CANTERBURY.- One of Edmund de Waal’s most celebrated works, sukkah, which he originally created for the Canton Scuola synagogue in the Jewish Ghetto in Venice as part of psalm, will be installed in Canterbury Cathedral for Passover and Holy Week. The work will be located in St Gabriel’s Chapel, in the Crypt of the Cathedral, a chapel famed for its striking early 12th century frescoes and Romanesque carvings of animals playing musical instruments.

Edmund de Waal said: “It is a great privilege to bring this work to a place that I have known and loved since childhood. Sukkah will have moved from the highest space of the Venetian Jewish Ghetto to deep within the oldest parts of Canterbury Cathedral. Both these spaces contain imagery of celebration and it feels appropriate to be announcing this on the eve of the two great festivals of Passover and Easter. I hope its resonance of vulnerability and protection, contemplation and prayer will be manifest here.”

The work, sukkah, was originally conceived for the Sukkah in the Canton Scuola synagogue in the Jewish Ghetto in Venice for the 2019 Venice Biennale. Sukkot, the Feast of the Tabernacles, is the festival that commemorates the forty years of wandering in the desert. The work is comprised of nine towers that appear to float above the table, each containing tall white porcelain vessels and leaning pieces of gilded steel that catch the light from the medieval stained-glass windows.
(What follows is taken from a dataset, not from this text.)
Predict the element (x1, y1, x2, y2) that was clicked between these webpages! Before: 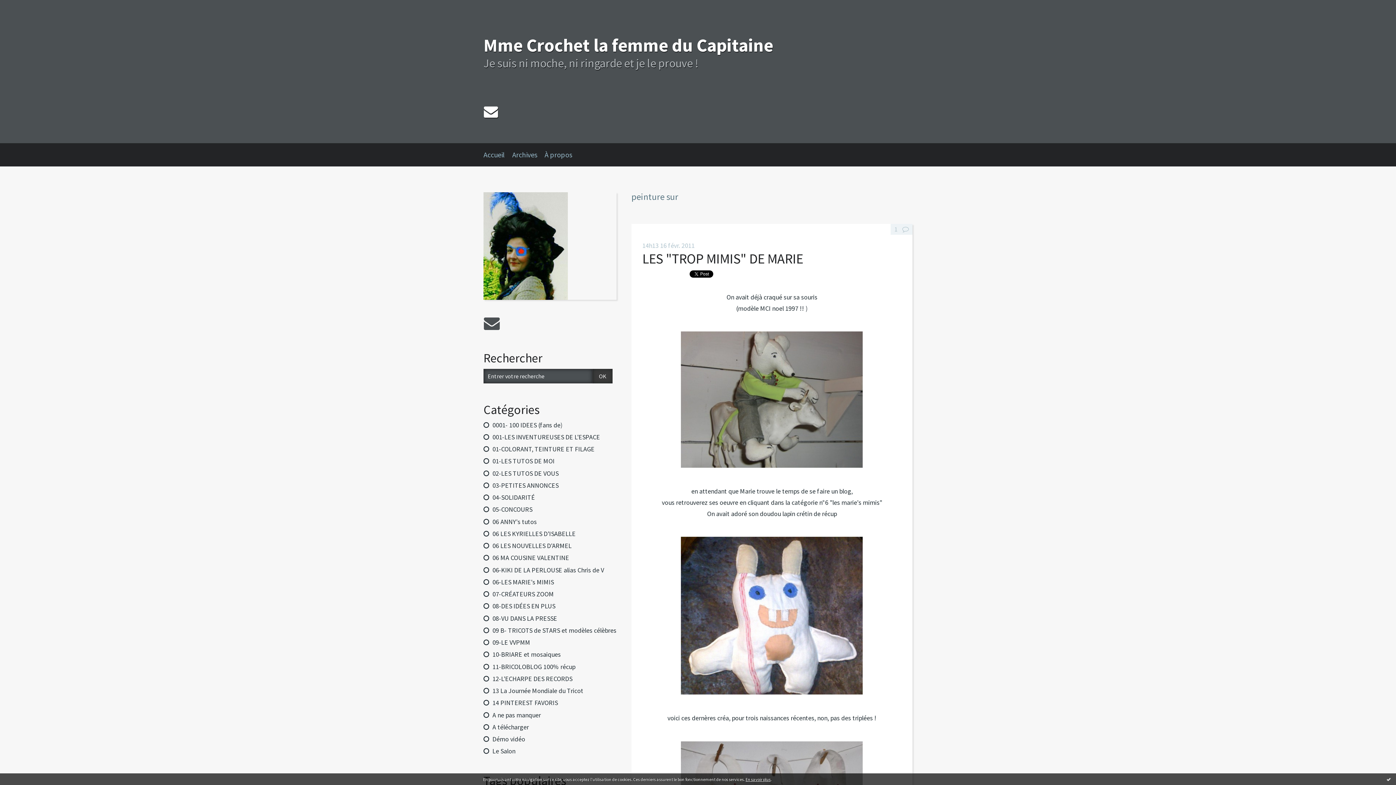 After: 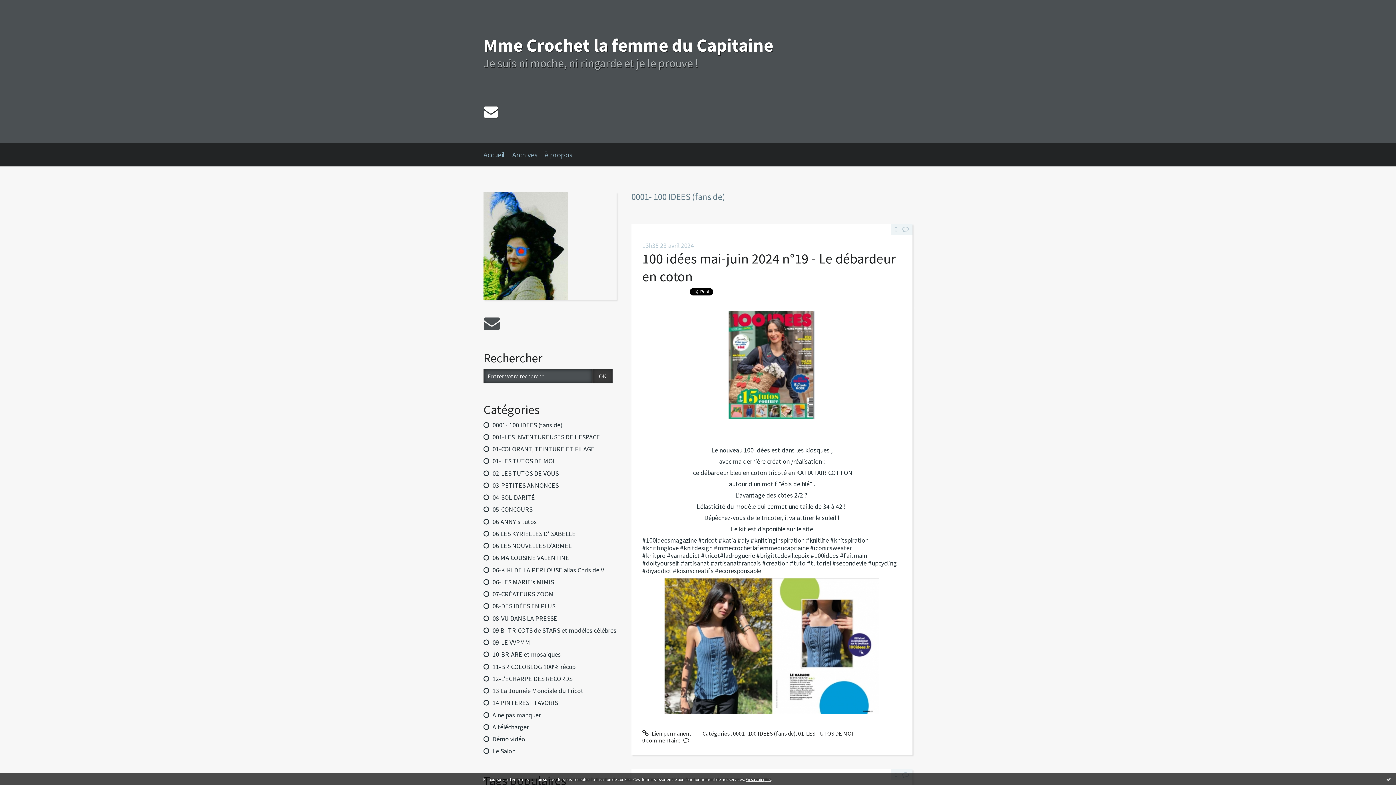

The Very Revd Dr Robert Willis, Dean of Canterbury, said: “We feel privileged and deeply moved to have Edmund’s work sukkah standing in St Gabriel’s Chapel in the crypt of Canterbury Cathedral at this significant time of year for both Jewish and Christian communities. It is a work which reminds us of the fragility not only of human life, but also of the shelters we construct during our human journeys. The light which shines through the ancient stained glass changes hour by hour and day by day, and the sense of ‘reflection’ becomes not only real as one observes its effect on the installation, but also an aspect of our mental and spiritual ability to reflect on our human condition and its capacity to journey beyond the seeming limitations we experience. It also becomes an invitation to journey on together in faith and hope for the future. Sukkah will enrich the Cathedral’s life in Holy Week and Easter by its presence among us.”